** START Supplied records **
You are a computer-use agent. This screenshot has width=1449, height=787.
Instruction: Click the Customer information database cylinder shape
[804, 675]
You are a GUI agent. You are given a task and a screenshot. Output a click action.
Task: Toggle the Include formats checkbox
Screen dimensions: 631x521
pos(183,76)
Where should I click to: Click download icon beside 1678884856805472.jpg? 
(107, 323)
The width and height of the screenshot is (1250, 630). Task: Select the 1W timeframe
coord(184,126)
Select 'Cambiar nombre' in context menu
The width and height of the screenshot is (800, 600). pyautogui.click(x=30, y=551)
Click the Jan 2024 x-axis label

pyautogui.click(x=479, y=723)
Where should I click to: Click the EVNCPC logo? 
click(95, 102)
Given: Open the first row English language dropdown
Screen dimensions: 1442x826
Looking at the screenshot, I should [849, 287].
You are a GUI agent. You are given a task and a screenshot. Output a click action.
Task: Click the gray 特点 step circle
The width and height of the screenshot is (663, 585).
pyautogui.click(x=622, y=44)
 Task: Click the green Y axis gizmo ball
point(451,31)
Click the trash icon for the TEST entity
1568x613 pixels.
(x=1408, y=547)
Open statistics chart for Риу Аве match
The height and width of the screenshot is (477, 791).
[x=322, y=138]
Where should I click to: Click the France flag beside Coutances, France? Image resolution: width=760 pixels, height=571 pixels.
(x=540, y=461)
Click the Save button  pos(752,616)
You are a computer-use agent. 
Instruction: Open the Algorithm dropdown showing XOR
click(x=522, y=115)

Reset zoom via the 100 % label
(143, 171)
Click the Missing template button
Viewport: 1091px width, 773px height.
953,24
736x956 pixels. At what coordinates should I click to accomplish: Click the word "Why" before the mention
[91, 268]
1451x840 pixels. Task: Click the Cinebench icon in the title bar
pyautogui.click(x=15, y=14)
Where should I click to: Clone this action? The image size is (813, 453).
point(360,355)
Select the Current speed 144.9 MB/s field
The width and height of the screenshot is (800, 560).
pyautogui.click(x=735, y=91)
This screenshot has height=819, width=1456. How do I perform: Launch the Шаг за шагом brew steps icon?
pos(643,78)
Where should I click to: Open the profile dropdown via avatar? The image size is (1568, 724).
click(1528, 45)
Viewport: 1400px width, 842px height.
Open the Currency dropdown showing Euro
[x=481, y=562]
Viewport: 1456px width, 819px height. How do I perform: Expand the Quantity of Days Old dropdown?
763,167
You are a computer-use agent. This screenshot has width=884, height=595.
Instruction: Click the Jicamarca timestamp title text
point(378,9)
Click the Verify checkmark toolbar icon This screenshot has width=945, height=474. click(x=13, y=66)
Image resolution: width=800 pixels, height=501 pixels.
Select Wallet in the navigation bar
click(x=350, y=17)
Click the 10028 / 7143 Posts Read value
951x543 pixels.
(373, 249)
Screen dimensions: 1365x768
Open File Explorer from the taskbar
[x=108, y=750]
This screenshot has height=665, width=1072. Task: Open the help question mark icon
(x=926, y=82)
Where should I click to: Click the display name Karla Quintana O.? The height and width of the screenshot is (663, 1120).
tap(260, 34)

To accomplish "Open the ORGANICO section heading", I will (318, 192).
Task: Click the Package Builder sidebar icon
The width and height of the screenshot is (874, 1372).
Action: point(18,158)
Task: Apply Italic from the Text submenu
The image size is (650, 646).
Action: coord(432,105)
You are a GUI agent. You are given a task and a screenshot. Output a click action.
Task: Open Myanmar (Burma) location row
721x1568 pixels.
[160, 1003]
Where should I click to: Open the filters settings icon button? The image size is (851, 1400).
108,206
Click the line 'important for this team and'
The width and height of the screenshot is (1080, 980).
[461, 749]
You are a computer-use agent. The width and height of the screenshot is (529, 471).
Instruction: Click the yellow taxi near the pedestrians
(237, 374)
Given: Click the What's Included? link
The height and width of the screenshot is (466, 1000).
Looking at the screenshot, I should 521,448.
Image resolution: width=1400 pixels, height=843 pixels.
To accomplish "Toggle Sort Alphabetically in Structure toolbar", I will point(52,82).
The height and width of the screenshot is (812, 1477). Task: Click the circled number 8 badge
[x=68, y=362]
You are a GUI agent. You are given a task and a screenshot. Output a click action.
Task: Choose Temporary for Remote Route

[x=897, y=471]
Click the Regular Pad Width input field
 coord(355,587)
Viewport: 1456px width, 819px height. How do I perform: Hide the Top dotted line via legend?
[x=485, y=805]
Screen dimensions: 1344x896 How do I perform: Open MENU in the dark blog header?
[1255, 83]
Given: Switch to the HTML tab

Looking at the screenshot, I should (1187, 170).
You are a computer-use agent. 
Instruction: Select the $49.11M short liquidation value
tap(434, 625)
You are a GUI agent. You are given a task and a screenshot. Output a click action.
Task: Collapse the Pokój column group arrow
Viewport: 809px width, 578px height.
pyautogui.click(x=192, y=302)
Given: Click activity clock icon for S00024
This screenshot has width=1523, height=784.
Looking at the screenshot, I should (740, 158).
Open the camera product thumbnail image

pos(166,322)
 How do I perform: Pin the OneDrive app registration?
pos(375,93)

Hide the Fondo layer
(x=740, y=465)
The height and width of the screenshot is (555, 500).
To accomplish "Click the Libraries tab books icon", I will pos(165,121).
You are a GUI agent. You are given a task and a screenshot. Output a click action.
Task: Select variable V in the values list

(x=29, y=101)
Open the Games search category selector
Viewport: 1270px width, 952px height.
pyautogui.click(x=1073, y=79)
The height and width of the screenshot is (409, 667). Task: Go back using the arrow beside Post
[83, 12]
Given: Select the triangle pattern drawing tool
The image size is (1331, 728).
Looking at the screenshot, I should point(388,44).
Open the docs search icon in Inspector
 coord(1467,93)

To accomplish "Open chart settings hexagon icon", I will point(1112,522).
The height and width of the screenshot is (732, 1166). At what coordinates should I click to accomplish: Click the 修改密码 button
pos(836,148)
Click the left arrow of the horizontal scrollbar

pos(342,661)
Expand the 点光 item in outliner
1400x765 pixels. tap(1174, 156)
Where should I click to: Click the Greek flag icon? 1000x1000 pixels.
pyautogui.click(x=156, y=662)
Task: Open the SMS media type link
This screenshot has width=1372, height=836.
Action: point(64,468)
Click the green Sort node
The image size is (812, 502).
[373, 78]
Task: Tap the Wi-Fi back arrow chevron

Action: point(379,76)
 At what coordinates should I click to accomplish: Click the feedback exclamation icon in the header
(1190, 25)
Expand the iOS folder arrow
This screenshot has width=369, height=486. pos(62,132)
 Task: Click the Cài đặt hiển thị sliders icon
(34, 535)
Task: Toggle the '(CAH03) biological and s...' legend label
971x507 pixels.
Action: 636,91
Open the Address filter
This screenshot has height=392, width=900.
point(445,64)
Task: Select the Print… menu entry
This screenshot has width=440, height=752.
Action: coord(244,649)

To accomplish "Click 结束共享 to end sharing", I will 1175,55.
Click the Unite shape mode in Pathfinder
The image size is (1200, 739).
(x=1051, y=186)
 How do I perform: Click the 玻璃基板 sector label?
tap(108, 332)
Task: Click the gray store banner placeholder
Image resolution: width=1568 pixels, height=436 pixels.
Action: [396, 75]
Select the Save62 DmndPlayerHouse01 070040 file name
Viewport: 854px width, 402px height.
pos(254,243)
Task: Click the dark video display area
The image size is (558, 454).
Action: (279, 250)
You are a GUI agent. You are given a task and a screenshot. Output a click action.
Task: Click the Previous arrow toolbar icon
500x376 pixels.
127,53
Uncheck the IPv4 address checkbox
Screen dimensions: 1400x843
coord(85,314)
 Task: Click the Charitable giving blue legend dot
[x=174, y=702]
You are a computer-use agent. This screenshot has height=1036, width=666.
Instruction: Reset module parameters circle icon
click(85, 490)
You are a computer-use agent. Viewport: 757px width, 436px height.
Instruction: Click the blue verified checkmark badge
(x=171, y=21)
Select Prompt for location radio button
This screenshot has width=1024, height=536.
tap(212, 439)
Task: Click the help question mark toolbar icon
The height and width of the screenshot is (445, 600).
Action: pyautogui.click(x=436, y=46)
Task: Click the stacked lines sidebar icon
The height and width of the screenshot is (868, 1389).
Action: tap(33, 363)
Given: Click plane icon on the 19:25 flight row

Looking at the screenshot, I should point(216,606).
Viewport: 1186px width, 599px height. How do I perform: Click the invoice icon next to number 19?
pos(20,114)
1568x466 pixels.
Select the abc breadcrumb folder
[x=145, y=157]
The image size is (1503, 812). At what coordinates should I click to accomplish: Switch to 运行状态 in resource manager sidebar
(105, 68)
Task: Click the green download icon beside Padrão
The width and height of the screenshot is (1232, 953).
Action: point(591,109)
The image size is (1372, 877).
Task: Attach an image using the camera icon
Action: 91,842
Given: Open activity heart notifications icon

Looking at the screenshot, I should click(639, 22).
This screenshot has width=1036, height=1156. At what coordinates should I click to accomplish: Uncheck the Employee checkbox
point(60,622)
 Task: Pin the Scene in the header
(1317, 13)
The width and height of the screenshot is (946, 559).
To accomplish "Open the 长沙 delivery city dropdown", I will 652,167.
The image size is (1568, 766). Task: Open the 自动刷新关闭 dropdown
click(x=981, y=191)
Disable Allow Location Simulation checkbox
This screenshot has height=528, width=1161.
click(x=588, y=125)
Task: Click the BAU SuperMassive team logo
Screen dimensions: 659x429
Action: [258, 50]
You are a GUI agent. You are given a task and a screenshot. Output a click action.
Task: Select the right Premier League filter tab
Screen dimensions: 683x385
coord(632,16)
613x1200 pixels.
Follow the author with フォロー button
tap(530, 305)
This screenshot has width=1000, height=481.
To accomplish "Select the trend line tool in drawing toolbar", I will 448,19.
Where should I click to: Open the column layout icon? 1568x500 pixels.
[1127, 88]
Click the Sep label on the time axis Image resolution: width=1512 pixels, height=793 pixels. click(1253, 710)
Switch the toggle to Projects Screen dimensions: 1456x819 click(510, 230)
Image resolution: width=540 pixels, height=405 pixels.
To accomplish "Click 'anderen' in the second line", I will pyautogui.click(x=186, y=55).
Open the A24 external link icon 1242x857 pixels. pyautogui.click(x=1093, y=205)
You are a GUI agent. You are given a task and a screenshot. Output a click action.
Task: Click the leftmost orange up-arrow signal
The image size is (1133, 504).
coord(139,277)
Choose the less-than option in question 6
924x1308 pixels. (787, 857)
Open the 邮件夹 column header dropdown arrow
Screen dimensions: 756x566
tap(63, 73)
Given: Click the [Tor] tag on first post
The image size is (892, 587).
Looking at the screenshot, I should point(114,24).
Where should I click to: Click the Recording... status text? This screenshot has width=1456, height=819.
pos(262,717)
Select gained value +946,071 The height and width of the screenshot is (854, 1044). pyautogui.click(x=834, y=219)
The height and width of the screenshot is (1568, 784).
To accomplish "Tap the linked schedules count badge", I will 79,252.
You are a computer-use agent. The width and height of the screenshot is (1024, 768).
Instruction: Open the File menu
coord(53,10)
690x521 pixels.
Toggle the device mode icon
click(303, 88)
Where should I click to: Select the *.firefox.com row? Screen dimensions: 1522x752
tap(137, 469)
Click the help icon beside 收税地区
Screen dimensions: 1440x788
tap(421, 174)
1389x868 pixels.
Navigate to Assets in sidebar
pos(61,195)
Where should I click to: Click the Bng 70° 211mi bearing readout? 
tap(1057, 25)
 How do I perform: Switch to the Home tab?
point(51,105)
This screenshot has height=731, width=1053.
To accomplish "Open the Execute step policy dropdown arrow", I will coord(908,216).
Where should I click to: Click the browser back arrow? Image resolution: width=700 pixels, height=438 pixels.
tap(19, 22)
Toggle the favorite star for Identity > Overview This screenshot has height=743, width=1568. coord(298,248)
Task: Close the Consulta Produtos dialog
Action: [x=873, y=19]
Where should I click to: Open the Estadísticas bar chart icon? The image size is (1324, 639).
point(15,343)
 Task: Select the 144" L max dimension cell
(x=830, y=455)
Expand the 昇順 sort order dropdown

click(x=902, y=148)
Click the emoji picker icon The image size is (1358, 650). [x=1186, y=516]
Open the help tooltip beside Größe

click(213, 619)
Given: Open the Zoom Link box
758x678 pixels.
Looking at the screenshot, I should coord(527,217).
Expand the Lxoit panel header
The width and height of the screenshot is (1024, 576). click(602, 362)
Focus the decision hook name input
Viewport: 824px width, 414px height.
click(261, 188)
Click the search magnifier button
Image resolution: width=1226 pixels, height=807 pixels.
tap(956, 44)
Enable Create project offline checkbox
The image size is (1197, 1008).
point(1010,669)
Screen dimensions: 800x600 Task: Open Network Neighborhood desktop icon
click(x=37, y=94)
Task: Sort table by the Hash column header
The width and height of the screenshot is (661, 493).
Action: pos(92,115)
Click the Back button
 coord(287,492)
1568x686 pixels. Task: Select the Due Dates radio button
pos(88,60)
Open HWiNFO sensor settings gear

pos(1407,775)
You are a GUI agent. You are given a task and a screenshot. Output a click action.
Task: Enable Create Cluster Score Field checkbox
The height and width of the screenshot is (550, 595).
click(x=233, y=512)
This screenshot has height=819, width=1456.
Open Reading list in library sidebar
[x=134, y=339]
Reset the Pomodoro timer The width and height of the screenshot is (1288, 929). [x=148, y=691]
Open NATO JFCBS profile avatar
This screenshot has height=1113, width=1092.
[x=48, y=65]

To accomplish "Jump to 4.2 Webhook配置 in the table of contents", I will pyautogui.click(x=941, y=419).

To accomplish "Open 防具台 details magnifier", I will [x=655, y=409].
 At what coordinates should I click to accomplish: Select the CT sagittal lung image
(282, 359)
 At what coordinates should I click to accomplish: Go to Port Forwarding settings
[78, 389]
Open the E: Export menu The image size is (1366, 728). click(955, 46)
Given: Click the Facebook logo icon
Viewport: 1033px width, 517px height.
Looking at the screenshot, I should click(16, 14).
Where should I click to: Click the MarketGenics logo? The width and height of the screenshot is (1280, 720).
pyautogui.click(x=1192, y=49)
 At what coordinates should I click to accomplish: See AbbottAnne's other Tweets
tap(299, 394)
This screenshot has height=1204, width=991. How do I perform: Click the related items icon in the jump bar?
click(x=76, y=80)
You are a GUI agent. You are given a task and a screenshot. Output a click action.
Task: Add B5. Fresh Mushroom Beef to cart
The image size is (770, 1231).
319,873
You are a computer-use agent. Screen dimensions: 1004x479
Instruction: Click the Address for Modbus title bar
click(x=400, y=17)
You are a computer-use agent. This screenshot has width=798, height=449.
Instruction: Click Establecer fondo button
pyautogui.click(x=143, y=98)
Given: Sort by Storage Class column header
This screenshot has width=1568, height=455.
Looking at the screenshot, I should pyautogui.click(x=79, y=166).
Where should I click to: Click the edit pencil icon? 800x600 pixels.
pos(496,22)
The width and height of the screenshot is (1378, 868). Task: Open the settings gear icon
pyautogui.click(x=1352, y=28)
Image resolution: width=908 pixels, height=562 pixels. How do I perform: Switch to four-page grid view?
** END Supplied records **
Update the records starting at the line that contains "Select the Current speed 144.9 MB/s field" and ending at the line that contains "[160, 1003]" by replacing "dropdown" with "menu" and keeping everything else the same. Give back only those lines.

Select the Current speed 144.9 MB/s field
The width and height of the screenshot is (800, 560).
pyautogui.click(x=735, y=91)
This screenshot has height=819, width=1456. How do I perform: Launch the Шаг за шагом brew steps icon?
pos(643,78)
Where should I click to: Open the profile menu via avatar? The image size is (1568, 724).
click(1528, 45)
Viewport: 1400px width, 842px height.
Open the Currency menu showing Euro
[x=481, y=562]
Viewport: 1456px width, 819px height. How do I perform: Expand the Quantity of Days Old menu?
763,167
You are a computer-use agent. This screenshot has width=884, height=595.
Instruction: Click the Jicamarca timestamp title text
point(378,9)
Click the Verify checkmark toolbar icon This screenshot has width=945, height=474. click(x=13, y=66)
Image resolution: width=800 pixels, height=501 pixels.
Select Wallet in the navigation bar
click(x=350, y=17)
Click the 10028 / 7143 Posts Read value
951x543 pixels.
(373, 249)
Screen dimensions: 1365x768
Open File Explorer from the taskbar
[x=108, y=750]
This screenshot has height=665, width=1072. Task: Open the help question mark icon
(x=926, y=82)
Where should I click to: Click the display name Karla Quintana O.? The height and width of the screenshot is (663, 1120).
tap(260, 34)

To accomplish "Open the ORGANICO section heading", I will (318, 192).
Task: Click the Package Builder sidebar icon
The width and height of the screenshot is (874, 1372).
Action: point(18,158)
Task: Apply Italic from the Text submenu
The image size is (650, 646).
Action: coord(432,105)
You are a GUI agent. You are given a task and a screenshot. Output a click action.
Task: Open Myanmar (Burma) location row
721x1568 pixels.
[160, 1003]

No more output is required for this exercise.